- Source data
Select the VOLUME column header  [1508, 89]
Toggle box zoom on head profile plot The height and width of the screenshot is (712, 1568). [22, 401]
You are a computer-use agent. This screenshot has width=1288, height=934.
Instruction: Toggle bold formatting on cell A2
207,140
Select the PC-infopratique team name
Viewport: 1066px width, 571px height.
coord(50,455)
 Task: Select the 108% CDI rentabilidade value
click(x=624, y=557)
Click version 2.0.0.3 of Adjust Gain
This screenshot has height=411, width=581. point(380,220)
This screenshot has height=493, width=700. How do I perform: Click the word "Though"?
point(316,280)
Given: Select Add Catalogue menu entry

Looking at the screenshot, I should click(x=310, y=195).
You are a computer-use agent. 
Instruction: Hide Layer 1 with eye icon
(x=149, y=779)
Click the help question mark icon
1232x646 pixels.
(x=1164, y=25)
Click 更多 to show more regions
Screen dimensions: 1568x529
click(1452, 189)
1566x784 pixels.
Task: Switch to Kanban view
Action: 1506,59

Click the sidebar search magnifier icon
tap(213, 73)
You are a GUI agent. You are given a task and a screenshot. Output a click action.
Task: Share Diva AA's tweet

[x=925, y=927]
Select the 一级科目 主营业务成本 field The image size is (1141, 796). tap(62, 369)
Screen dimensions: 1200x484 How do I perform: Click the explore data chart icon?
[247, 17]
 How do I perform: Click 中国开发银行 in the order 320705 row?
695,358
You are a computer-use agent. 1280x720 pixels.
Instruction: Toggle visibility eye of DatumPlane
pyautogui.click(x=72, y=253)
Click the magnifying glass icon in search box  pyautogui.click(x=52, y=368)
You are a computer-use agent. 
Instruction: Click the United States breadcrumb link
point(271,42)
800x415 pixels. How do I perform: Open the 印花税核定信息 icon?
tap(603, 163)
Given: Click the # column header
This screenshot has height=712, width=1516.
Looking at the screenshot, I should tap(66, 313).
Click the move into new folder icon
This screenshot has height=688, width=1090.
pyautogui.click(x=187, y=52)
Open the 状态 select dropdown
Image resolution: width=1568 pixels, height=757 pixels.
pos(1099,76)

- WHAT IS EXPECTED
The records above need to be retyped in full, exactly as they stand.

- SOLUTION TO THIS TASK
Select the VOLUME column header  [1508, 89]
Toggle box zoom on head profile plot The height and width of the screenshot is (712, 1568). [22, 401]
You are a computer-use agent. This screenshot has width=1288, height=934.
Instruction: Toggle bold formatting on cell A2
207,140
Select the PC-infopratique team name
Viewport: 1066px width, 571px height.
coord(50,455)
 Task: Select the 108% CDI rentabilidade value
click(x=624, y=557)
Click version 2.0.0.3 of Adjust Gain
This screenshot has height=411, width=581. point(380,220)
This screenshot has height=493, width=700. How do I perform: Click the word "Though"?
point(316,280)
Given: Select Add Catalogue menu entry

Looking at the screenshot, I should click(x=310, y=195).
You are a computer-use agent. 
Instruction: Hide Layer 1 with eye icon
(x=149, y=779)
Click the help question mark icon
1232x646 pixels.
(x=1164, y=25)
Click 更多 to show more regions
Screen dimensions: 1568x529
click(1452, 189)
1566x784 pixels.
Task: Switch to Kanban view
Action: 1506,59

Click the sidebar search magnifier icon
tap(213, 73)
You are a GUI agent. You are given a task and a screenshot. Output a click action.
Task: Share Diva AA's tweet

[x=925, y=927]
Select the 一级科目 主营业务成本 field The image size is (1141, 796). tap(62, 369)
Screen dimensions: 1200x484 How do I perform: Click the explore data chart icon?
[247, 17]
 How do I perform: Click 中国开发银行 in the order 320705 row?
695,358
You are a computer-use agent. 1280x720 pixels.
Instruction: Toggle visibility eye of DatumPlane
pyautogui.click(x=72, y=253)
Click the magnifying glass icon in search box  pyautogui.click(x=52, y=368)
You are a computer-use agent. 
Instruction: Click the United States breadcrumb link
point(271,42)
800x415 pixels. How do I perform: Open the 印花税核定信息 icon?
tap(603, 163)
Given: Click the # column header
This screenshot has height=712, width=1516.
Looking at the screenshot, I should tap(66, 313).
Click the move into new folder icon
This screenshot has height=688, width=1090.
pyautogui.click(x=187, y=52)
Open the 状态 select dropdown
Image resolution: width=1568 pixels, height=757 pixels.
pos(1099,76)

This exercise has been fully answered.